Par condicio: Rao, responsabilita’ Beltrandi, Pdl, Lega

2010-02-10T12:15:00
(ANSA) – ROMA, 10 FEB – ‘La responsabilita’ della delibera approvata ieri sera dalla commissione di Vigilanza e’ tutta del relatore Beltrandi, del Pdl e della Lega anche se di certo non hanno giovato all’esito finale le divisioni interne al Pd e le polemiche che si sono sviluppate con lo stesso relatore’: a spiegarlo e’ Roberto Rao, capogruppo Udc in commissione, che giudica alcune delle norme approvate ‘di dubbia applicabilita” e sottolinea la possibilita’ di modificarle.

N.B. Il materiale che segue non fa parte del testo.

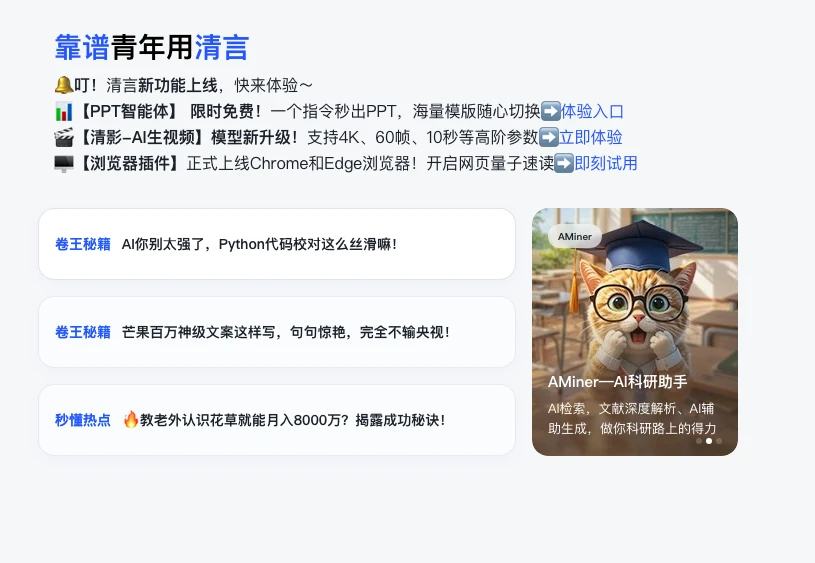Open the 体验入口 link for PPT智能体
Viewport: 815px width, 563px height.
coord(592,111)
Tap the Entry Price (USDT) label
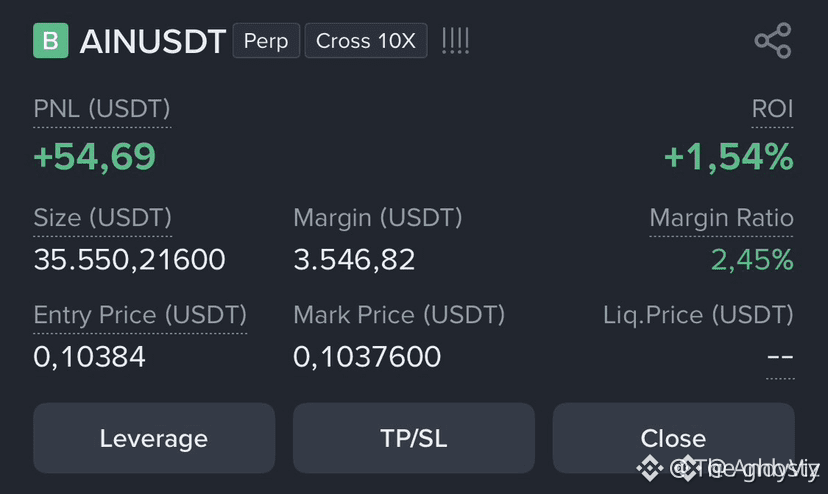This screenshot has height=494, width=828. 140,315
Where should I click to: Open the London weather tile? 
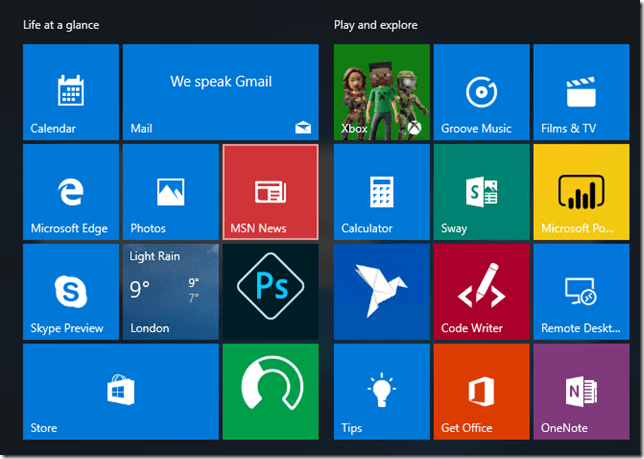click(170, 292)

‘L’Udc, pur non avendo abbandonato i lavori parlamentari, come e’ suo costume, ha votato contro tutti gli emendamenti che hanno determinato una situazione di fatto paradossale – sottolinea ancora Rao – che prima di tutto penalizza fortemente la Rai poiche’ fara’ trionfare per un mese intero gli ascolti delle reti concorrenti in fasce orarie di prime time o comunque importantissime per gli ascolti e la pubblicita’. Inoltre, realizza l’obiettivo che molti si prefiggevano nel centro destra: azzerare alcune trasmissioni ritenute scomode per la maggioranza’.
L’Udc, spiega Rao, ‘aveva anche avanzato una ragionevole ipotesi di mediazione, poi respinta dalla commissione, che imponeva questi limiti restrittivi solo agli ultimi 7 giorni di campagna elettorale per evitare che nell’ultimo e delicato periodo si potessero creare situazioni in cui sarebbe stato impossibile garantire il diritto di replica o di rettifica.

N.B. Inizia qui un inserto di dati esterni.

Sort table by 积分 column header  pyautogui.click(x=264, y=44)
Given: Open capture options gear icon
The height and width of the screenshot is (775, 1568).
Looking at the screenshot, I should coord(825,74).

Inoltre abbiamo votato contro l’esclusione dei piccoli partiti dalla prima fase della par condicio. Per quanto avversari e molto distanti da noi, avrebbero dovuto avere l’opportunita’ di partecipare al dibattito’.

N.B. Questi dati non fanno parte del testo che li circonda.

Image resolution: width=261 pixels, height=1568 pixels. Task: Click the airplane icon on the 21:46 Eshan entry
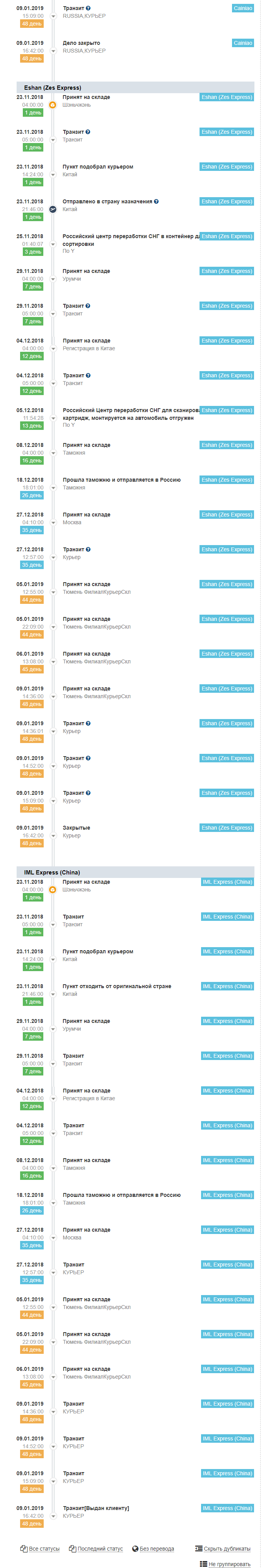click(52, 209)
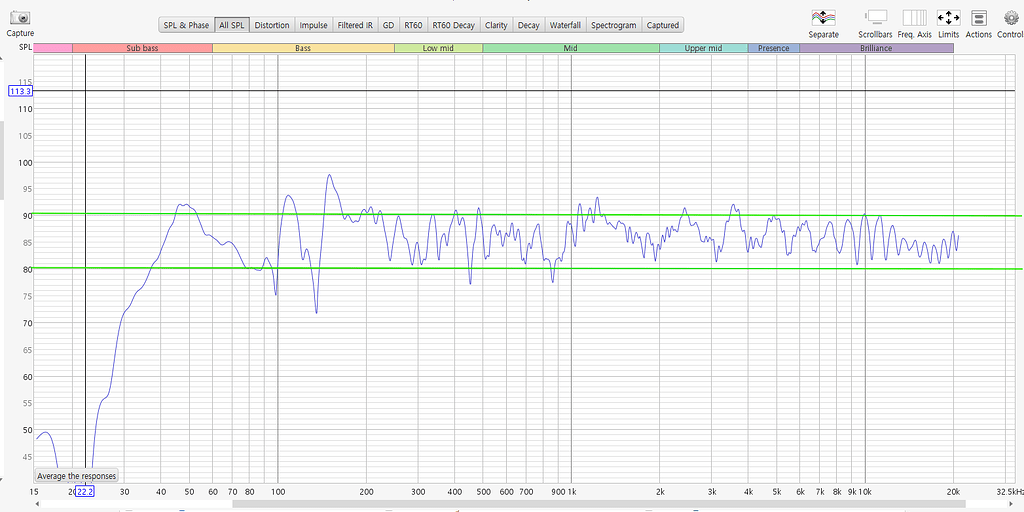This screenshot has height=512, width=1024.
Task: Toggle the Scrollbars icon
Action: click(x=876, y=18)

‘Nel regolamento approvato, nonostante vi siano novita’ positive che non a caso sono state votate all’unanimita’ dalla commissione, restano molti aspetti di dubbia applicazione che speriamo possano essere modificati al piu’ presto, con una corretta interpretazione della norma, come e’ gia’ accaduto in passato – conclude Rao – nell’interesse della Rai e di un corretto ed equilibrato svolgimento della campagna elettorale’.